Many people believe in ghosts, but could there be scientific explanations for some of our paranormal experiences?

By
Sabrina Stierwalt, PhD,
Episode #306
image of a ghost

If you believe in ghosts, you are far from alone. Around 45% of Americans believe in ghosts and as many as 18% of people will go so far as to say they have had contact with a ghost. I will also admit to spooking myself out on occasion when my dog has refused to stop barking at what appears to be an empty corner of the house.

But what makes us feel like we are in the presence of a supernatural spirit? Are there possible scientific explanations for that tingling sensation you get on the back of your neck, or the sudden feeling of uneasiness with an origin you can’t quite place? Let’s investigate six possible explanations for that paranormal feeling that are rooted in science rather than the supernatural.

6 Possible Scientific Reasons for Ghosts

  1. Low frequency sound
  2. Mold
  3. Carbon monoxide
  4. The power of suggestion
  5. Drafts
  6. We enjoy being afraid

Here they are in more detail.

1. Low frequency sound

Just as the human eye can only see light at a range of frequencies—for example, we can’t see radio waves—the human ear can only hear sounds in a range of frequencies. Above ~20,000 Hertz, sounds are too high pitched for our ears to parse them, like the echolocation calls of most bats that fall in this ultrasonic range.

Similarly, human ears have trouble hearing low-frequency sounds below ~20 Hertz—known as infrasound—but such sounds do not go totally unnoticed.

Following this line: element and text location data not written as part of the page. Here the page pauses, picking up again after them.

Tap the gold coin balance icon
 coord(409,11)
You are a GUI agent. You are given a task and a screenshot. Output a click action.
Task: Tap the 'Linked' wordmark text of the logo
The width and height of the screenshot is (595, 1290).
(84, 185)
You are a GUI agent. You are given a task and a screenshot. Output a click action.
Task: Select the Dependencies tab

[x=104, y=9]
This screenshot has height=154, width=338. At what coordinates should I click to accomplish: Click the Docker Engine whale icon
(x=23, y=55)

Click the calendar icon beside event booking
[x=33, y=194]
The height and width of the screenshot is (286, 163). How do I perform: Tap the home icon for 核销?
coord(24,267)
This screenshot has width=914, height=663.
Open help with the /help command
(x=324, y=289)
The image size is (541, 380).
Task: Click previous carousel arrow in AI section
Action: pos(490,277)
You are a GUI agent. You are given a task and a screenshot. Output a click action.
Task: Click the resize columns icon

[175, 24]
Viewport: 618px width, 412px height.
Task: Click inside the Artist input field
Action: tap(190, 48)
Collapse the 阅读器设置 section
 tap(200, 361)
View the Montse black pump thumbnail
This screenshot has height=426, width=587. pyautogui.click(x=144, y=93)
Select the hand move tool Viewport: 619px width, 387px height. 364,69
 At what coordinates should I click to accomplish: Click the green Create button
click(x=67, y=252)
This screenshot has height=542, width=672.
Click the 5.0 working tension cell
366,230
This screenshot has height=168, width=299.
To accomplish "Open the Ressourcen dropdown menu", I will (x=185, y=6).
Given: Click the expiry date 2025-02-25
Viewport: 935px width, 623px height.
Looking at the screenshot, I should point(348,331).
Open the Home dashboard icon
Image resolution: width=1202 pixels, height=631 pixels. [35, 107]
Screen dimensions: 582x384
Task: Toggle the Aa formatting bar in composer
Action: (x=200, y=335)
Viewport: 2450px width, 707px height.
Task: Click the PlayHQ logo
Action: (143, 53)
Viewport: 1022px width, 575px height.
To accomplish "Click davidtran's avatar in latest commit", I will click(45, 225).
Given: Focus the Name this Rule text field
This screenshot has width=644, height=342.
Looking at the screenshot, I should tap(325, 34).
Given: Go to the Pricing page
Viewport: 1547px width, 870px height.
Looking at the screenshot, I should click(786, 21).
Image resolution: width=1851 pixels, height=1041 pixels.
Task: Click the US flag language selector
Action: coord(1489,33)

In a 2003 study, 22% of concert goers who were exposed to sounds at 17 Hertz reported feeling uneasy or sorrowful, getting chills, or "nervous feelings of revulsion and fear."

So what are some of the more ordinary origins of such low frequency sounds? Weather events like earthquakes and volcanic activity or lightning, and communication between animals including elephants, whales, and hippos can all produce infrasound. And if you don’t live by any volcanoes or hippos but still think your house may be haunted? Humans also create low frequency sound via diesel engines, wind turbines, and some loud speakers or chemical explosions.

2. Mold

Breathing in toxic mold can be bad for your respiratory system, but it can also be bad for your brain. Exposure to mold is known to cause neurologic symptoms like delirium, dementia, or irrational fears. So is it a coincidence that the houses we suspect are haunted also tend to be in disrepair and so quite possibly full of toxic mold? Scientists have worked to draw a firm link between the presence of mold and reported ghost sightings, but so far the evidence is mostly anecdotal.